By considering the absolute continuity of the obtained integral, one can derive that

$$\underset{m\to +\infty }{lim}{\int }_{k\left(m\right)}|ln{(s-1)}^{{\displaystyle \frac{1}{4}}}|ds=0,$$

$$\underset{m\to +\infty }{lim}{\int }_{k\left(m\right)}{(s-1)}^{-{\displaystyle \frac{1}{20}}}ds=0,$$

then,

$$\begin{array}{cc}\hfill & \underset{m\to +\infty }{lim\; sup}\underset{\begin{array}{c}{x}_1\in {\overline{K}}_j\setminus K_r\\ x_2\in {\overline{K}}_j\setminus K_r\end{array}}{sup}{\int }_{k\left(m\right)}w\left(s\right)e\left(s\right)f(s,x_1\left(s\right),x_2\left(s\right))ds\hfill \\ \hfill =& \underset{m\to +\infty }{lim\; sup}\underset{\begin{array}{c}{x}_1\in {\overline{K}}_j\setminus K_r\\ x_2\in {\overline{K}}_j\setminus K_r\end{array}}{sup}{\int }_{k\left(m\right)}{\displaystyle \frac{{(2-s)}^{\frac{5}{2}}}{\sqrt{(2-s)(s-1)}}}\left[{(I_{1^{+}}^{{\displaystyle \frac{1}{4}}}u\left(s\right)+u\left(s\right))}^{-{\displaystyle \frac{1}{5}}}0+0|lnu\left(s\right)|\right]ds\hfill \\ \hfill \le & \underset{m\to +\infty }{lim\; sup}\underset{\begin{array}{c}{x}_1\in {\overline{K}}_j\setminus K_r\\ x_2\in {\overline{K}}_j\setminus K_r\end{array}}{sup}{\int }_{k\left(m\right)}{\displaystyle \frac{{(2-s)}^{\frac{5}{2}}}{\sqrt{(2-s)(s-1)}}}\left[{|ln(s-1)}^{{\displaystyle \frac{1}{4}}}{|+|lnj|+|ln\varrho r|+\left(2\varrho r\right)}^{-{\displaystyle \frac{1}{5}}}{(s-1)}^{-{\displaystyle \frac{1}{20}}}\right]ds\hfill \\ \hfill =& 0,\hfill \end{array}$$

so (H2) is satisfied. By

$$\underset{x_1,x_2\to 0^{+}}{lim\; inf}\underset{t\in [1,2]}{min}{\displaystyle \frac{{(x_1+x_2)}^{-\frac{1}{5}}+|ln\left(x_2\right)|}{x_1+x_2}}=+\infty ,$$

$$\underset{x_2\to +\infty }{lim\; sup}\underset{t\in [1,2]}{max}{\displaystyle \frac{{(x_1+x_2)}^{-\frac{1}{5}}+|ln\left(x_2\right)|}{x_2}}=0.$$

So far, all the conditions proposed in Theorem 1 have been meet, so there must be one or more positive solutions to (18).
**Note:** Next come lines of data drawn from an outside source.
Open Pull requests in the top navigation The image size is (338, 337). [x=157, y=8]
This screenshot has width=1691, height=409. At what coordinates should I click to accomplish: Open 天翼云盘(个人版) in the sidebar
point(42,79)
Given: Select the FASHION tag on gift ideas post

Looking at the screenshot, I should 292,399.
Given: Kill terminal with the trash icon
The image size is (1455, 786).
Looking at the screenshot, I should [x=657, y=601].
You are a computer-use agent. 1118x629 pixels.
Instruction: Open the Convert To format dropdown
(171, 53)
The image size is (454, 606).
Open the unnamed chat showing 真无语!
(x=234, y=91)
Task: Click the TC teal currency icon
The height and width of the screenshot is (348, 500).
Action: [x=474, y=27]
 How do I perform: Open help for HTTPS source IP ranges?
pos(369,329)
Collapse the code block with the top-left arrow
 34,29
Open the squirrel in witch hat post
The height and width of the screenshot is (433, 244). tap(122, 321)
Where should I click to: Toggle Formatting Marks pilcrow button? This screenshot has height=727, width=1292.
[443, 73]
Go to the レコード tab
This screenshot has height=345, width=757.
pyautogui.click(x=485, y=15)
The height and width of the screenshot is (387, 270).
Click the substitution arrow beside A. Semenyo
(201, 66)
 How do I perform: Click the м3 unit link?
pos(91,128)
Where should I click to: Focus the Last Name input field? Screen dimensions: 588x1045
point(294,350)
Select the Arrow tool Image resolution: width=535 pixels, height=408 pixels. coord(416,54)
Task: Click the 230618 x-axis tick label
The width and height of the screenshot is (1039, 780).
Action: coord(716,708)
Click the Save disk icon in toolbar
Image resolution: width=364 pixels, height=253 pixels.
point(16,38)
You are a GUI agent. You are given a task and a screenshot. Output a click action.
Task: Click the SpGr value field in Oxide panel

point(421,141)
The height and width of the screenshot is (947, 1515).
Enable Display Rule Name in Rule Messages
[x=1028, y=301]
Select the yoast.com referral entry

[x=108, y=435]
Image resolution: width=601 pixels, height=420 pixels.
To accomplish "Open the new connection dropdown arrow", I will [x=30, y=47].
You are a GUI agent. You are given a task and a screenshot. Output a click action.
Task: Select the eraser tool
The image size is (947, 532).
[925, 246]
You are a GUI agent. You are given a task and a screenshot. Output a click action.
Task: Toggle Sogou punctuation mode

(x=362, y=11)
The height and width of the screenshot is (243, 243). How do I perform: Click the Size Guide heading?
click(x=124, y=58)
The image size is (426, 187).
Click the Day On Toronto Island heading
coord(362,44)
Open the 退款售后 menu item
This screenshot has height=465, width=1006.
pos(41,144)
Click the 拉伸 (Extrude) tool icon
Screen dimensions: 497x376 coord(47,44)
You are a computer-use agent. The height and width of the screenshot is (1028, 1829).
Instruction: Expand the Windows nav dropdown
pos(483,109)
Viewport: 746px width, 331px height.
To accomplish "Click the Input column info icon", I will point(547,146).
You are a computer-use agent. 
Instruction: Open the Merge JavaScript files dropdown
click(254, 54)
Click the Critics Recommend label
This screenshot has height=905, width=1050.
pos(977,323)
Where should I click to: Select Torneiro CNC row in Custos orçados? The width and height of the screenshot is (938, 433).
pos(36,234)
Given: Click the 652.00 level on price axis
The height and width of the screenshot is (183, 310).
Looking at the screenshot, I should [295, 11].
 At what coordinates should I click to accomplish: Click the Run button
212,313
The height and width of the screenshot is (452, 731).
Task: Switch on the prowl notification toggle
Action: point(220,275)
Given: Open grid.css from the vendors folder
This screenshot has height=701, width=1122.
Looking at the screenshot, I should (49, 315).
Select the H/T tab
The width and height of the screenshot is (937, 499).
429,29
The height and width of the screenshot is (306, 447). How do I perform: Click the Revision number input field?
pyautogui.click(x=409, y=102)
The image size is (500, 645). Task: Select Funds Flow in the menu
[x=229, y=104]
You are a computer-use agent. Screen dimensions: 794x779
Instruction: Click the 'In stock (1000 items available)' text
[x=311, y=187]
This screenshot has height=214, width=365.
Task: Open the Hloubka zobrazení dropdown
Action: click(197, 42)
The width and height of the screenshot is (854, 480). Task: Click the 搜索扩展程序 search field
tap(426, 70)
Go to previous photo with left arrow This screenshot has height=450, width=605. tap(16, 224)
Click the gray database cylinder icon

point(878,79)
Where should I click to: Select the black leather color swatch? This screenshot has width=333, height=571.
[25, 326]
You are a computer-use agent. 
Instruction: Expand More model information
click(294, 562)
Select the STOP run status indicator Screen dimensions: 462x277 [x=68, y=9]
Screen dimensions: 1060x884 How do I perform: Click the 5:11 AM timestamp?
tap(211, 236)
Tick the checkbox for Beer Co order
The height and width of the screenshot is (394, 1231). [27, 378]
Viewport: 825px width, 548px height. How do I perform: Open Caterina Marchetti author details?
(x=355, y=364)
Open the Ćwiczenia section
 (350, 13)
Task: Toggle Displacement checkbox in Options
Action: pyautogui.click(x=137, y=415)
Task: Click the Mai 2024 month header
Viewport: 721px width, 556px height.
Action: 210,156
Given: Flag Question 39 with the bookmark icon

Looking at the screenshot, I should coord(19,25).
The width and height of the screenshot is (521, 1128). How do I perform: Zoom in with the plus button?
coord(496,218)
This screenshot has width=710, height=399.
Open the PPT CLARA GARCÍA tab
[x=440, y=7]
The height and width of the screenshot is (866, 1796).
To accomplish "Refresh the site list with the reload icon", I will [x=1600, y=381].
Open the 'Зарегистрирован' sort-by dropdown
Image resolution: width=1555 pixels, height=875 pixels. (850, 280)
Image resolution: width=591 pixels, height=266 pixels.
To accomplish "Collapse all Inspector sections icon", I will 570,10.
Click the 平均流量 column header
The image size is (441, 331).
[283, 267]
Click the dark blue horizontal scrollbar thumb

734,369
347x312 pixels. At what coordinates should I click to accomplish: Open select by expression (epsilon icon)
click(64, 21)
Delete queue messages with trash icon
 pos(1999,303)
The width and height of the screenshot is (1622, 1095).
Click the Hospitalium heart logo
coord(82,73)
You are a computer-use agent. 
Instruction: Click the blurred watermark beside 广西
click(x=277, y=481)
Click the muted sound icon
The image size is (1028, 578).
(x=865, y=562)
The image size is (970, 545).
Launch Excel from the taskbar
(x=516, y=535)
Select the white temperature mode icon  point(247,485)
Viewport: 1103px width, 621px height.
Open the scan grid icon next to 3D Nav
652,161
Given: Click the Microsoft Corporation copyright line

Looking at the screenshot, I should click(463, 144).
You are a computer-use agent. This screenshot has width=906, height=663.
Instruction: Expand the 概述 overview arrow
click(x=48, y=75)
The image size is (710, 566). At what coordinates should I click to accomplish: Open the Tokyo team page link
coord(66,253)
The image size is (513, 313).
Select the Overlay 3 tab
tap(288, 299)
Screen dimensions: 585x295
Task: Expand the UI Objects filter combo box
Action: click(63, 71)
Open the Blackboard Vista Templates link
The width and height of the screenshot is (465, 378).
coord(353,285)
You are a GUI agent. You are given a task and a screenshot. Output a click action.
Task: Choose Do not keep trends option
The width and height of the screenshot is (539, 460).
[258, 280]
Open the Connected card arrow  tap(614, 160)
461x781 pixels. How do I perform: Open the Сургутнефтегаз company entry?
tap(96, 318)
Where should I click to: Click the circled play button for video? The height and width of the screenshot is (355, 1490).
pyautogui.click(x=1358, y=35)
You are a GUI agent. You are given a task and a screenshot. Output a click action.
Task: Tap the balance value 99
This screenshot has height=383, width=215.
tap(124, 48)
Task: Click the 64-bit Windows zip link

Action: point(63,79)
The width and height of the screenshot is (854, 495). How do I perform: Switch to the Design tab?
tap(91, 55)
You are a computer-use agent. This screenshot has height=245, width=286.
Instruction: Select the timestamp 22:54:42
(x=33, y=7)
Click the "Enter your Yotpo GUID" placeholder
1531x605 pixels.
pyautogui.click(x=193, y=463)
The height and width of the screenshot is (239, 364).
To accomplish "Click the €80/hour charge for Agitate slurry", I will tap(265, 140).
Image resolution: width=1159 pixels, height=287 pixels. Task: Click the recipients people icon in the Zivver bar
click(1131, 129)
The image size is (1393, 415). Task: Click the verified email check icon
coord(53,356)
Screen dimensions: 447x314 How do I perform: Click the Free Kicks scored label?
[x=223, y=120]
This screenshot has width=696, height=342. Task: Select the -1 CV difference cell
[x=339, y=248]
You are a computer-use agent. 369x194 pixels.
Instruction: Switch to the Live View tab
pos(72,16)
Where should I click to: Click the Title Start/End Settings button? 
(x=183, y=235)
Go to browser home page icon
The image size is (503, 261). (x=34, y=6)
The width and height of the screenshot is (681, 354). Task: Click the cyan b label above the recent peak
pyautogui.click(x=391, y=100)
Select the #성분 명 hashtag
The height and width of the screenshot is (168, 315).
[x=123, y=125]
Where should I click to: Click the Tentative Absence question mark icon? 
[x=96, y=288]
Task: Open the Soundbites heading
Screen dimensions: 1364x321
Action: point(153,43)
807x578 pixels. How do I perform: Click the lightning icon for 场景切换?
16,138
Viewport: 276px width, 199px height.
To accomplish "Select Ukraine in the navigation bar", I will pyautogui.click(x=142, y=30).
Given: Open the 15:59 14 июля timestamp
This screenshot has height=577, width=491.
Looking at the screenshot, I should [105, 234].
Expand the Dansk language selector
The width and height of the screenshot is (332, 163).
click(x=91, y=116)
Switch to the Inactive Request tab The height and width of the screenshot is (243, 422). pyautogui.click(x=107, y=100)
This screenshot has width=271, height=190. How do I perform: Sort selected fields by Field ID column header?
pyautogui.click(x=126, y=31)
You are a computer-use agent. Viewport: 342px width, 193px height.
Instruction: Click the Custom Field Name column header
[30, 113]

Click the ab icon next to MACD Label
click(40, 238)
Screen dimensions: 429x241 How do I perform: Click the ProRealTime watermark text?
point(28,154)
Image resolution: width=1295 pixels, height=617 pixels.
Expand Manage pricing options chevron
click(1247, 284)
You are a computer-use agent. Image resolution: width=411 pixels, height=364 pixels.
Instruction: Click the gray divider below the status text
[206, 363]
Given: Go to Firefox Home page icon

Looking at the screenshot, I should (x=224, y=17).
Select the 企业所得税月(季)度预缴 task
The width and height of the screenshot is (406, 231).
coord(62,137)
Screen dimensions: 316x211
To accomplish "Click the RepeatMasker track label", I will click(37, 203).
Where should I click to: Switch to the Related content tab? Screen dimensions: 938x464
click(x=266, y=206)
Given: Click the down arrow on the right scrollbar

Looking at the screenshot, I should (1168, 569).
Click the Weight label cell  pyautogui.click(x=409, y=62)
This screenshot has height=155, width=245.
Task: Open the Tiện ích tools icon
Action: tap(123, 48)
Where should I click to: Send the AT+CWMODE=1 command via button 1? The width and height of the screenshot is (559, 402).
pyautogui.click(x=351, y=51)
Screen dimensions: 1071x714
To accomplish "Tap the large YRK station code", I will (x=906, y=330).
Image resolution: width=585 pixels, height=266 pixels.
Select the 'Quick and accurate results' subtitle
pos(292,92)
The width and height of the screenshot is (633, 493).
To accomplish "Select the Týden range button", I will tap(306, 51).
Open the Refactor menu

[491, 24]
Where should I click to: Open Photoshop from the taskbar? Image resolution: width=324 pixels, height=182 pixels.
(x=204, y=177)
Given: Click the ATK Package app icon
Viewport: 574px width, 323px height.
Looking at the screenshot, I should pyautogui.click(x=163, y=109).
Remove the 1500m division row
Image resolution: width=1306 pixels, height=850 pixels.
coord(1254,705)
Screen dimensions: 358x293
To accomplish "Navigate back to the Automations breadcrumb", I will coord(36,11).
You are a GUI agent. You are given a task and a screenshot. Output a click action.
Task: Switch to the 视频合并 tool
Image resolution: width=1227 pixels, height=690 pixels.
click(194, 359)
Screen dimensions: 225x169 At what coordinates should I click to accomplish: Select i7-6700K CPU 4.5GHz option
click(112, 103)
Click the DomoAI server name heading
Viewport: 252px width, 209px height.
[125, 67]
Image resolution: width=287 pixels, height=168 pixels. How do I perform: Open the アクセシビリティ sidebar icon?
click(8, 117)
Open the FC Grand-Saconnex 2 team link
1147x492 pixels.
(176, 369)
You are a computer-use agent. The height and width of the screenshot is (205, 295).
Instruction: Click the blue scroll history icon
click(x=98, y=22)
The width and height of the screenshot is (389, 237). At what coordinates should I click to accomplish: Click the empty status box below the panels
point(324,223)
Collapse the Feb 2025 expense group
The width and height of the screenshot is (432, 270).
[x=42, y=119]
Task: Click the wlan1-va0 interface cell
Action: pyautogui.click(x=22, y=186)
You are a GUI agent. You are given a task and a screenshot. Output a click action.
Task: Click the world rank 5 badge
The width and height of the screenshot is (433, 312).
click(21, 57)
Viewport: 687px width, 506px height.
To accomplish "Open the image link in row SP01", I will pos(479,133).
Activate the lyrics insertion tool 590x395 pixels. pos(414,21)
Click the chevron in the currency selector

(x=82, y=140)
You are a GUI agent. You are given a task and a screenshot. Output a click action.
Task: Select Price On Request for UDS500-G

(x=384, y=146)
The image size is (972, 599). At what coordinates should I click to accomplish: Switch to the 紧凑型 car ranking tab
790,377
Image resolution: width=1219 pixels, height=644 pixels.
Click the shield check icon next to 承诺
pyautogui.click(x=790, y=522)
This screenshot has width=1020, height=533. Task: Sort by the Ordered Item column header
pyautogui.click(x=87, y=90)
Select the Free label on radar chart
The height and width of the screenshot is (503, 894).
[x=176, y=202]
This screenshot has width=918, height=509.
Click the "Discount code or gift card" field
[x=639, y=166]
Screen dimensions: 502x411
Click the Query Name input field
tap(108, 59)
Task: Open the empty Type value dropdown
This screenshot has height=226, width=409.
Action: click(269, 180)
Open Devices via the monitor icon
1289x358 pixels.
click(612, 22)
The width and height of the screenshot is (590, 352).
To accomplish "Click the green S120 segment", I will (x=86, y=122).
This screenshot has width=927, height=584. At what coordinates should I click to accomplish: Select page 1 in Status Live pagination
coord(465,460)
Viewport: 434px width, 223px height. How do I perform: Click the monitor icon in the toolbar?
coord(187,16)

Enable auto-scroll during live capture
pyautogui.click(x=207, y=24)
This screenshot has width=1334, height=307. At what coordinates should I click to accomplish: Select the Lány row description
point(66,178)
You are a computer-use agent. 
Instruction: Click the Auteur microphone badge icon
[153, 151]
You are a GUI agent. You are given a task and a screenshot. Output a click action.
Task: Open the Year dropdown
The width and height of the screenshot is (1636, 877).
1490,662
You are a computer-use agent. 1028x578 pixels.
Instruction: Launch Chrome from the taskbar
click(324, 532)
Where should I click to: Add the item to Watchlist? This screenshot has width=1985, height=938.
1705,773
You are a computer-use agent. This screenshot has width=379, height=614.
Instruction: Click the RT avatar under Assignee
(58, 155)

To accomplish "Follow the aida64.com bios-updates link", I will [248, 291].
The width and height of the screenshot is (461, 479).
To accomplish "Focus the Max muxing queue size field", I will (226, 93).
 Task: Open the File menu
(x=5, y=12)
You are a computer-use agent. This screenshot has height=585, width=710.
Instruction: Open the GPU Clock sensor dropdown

Let $x_1,y_1,x_2,y_2$ satisfy (19), (20), and $x_1>x_2,y_1>y_2>1$, combined with the Lagrange mean value theorem, and we have

$$\begin{array}{cc}\hfill |f(t,x_1,y_1)-f(t,x_2,y_2)|& =|{(x_1+y_1)}^{-{\displaystyle \frac{1}{5}}}-{(x_2+y_2)}^{-{\displaystyle \frac{1}{5}}}+|ln{y}_1|-|ln{y}_2\left|\right|\hfill \\ \hfill & \le |{(x_1+y_1)}^{-{\displaystyle \frac{1}{5}}}-{(x_2+y_2)}^{-{\displaystyle \frac{1}{5}}}|+||ln{y}_1|-|ln{y}_2\left|\right|\hfill \\ \hfill & \le {\displaystyle \frac{1}{5}}{\xi }^{-{\displaystyle \frac{6}{5}}}\left(\right|x_1-x_2|+|y_1-y_2\left|\right)+{\displaystyle \frac{1}{\delta }}|y_1-y_2|\hfill \\ \hfill & ={\displaystyle \frac{1}{5}}{\xi }^{-{\displaystyle \frac{6}{5}}}|x_1-x_2|+\left({\displaystyle \frac{1}{5}}{\xi }^{-{\displaystyle \frac{6}{5}}}+{\displaystyle \frac{1}{\delta }}\right)|y_1-y_2|\hfill \\ \hfill & \le {\displaystyle \frac{1}{5}}{\xi }^{-{\displaystyle \frac{6}{5}}}|x_1-x_2|+\left({\displaystyle \frac{1}{5}}{\xi }^{-{\displaystyle \frac{6}{5}}}+1\right)|y_1-y_2|,\hfill \end{array}$$

where $\xi \in [x_1+y_1,x_2+y_2],\delta \in [y_1,y_2]$. Select $\xi =0.56$, then we have

$$l_1={\displaystyle \frac{1}{5}}{\xi }^{-{\displaystyle \frac{6}{5}}}=0.4008,$$

$$l_2={\displaystyle \frac{1}{5}}{\xi }^{-{\displaystyle \frac{6}{5}}}+1=1.4008,$$

so (H3) is satisfied.

$$k={\displaystyle \frac{w_{0}M}{\Gamma (\alpha -\mu )}}\left[{\displaystyle \frac{l_1{(b-a)}^{\mu }}{\Gamma (\mu +1)}}+l_2\right]={\displaystyle \frac{1.6718\times \frac{16}{15}}{\Gamma \left(\frac{7}{2}\right)}}\left[{\displaystyle \frac{0.4008}{\Gamma \left(1.25\right)}}+1.4008\right]=0.9886<1.$$

By Theorem 3, we get that (18) has a unique positive solution.

5. Summary

This paper primarily investigates a class of Caputo FDEs with infinitely many points. Under certain conditions, the existence of positive solutions for the equation is established by employing the spectral analysis of related operators on cones and the fixed-point index theory. Meanwhile, the uniqueness of the positive solution is proved using the Banach fixed-point theorem. Compared with the existing literature, this study focuses on higher-order Caputo fractional singular nonlinear differential equations, where the nonlinear term involves the Caputo fractional derivative. The boundary conditions include infinitely many points, and the uniqueness of the positive solution is also discussed, which are the distinctive features of this work. However, the practical application of such Caputo FDEs requires further investigation.